Power to require name and address: Power to require the name and address of a person whom a CSO has reason to believe has committed a relevant offence or a relevant licensing offence (Relevant offences are defined under subparagraph 2(6) of Schedule 4 of the Police Reform Act 2002 and include relevant fixed penalty offences under paragraph 1 of Schedule 4, an offence under section 32(2) of the Anti-Social Behaviour Act 2003 (failure to follow an instruction to disperse) and an offence which appears to have caused injury, alarm or distress to another person or loss of or damage to another person’s property. Relevant licensing offence is defined as a specified offence under the Licensing Act 2003) Paragraph 1A enables chief constables to designate the power to require name and address without also designating the power of detention. Paragraph 1A of Schedule 4 to the Police Reform Act 2002 (inserted by paragraph 2 of Schedule 8 to the Serious Organised Crime and Police Act 2005).

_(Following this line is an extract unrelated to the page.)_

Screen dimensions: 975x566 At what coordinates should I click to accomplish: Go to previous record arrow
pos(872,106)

Power to require name and address for anti-social behaviour: Power of a constable in uniform under section 50 of the Police Reform Act 2002 to require a person whom he has reason to believe to have been acting, or to be acting, in an anti-social manner to give his name and address. Subparagraph 3(2) of Schedule 4 provides the CSO with the power to detain (under subparagraphs 2(3) to (5) of Schedule 4). However, by virtue of paragraph 2(8) of Schedule 4 the power to detain has no effect unless a CSO has been designated with the power of detention under paragraph 2 of Schedule 4. Paragraph 3 of Schedule 4 to the Police Reform Act 2002 (as amended by paragraph 3(10) of Schedule 8 to the Serious Organised Crime and Police Act 2005)

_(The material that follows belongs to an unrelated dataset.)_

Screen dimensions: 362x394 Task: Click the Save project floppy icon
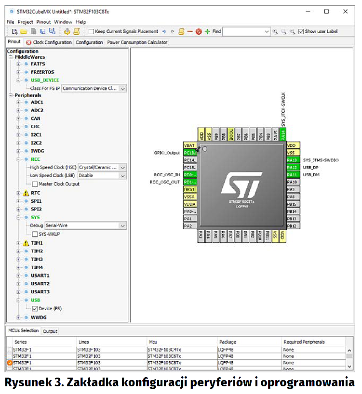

Power to require name and address for road traffic offences: Enables CSOs to be designated with the power to require the name and address of a driver or pedestrian who fails to follow the directions of a community support officer or police officer under sections 35 or 37 of the Road Traffic Act 1988. Paragraph 3A of Schedule 4 to the Police Reform Act 2002 (inserted by paragraph 6 of Schedule 8 to the Serious Organised Crime and Police Act 2005).

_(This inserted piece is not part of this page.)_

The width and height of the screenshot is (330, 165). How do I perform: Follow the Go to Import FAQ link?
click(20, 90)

Power to require persons drinking in designated places to surrender alcohol: Power to require a person whom a CSO reasonably believes is, or has been, consuming alcohol in a designated public place or intends to do so, to not consume that alcohol and to surrender any alcohol or container for alcohol. Power to dispose of alcohol surrendered. Paragraph 5 of Schedule 4 to the Police Reform Act 2002
Power to require persons aged under 18 to surrender alcohol: Power to require a person who he reasonably suspects is aged under 18 or is or has been supplying alcohol to a person aged under 18 to surrender any alcohol in his possession and to give their name and address. Power to require such a person to surrender sealed containers of alcohol if the CSO has reason to believe that the person is or has been consuming or intends to consume alcohol. Power to dispose of alcohol surrendered. Paragraph 6 of Schedule 4 to the Police Reform Act 2002
Power to seize tobacco from a person aged under 16 and to dispose of that tobacco. Paragraph 7 of Schedule 4 to the Police Reform Act 2002
Power to seize drugs and require name and address for possession of drugs: Enables CSOs to be designated with a power seize unconcealed drugs or drugs found when searching for alcohol, tobacco or other items if the CSO reasonably believes the person is in unlawful possession of them. The CSO must retain the drugs until a constable instructs them what to do with it. If a CSO finds drugs in a person’s possession or has reason to believe that a person is in possession of drugs and reasonably believe such possession is unlawful then the CSO may require that persons name and address. Paragraphs 7B of Schedule 4 to the Police Reform Act 2002 (inserted by paragraph 8 of Schedule 8 to the Serious Organised Crime and Police Act 2005).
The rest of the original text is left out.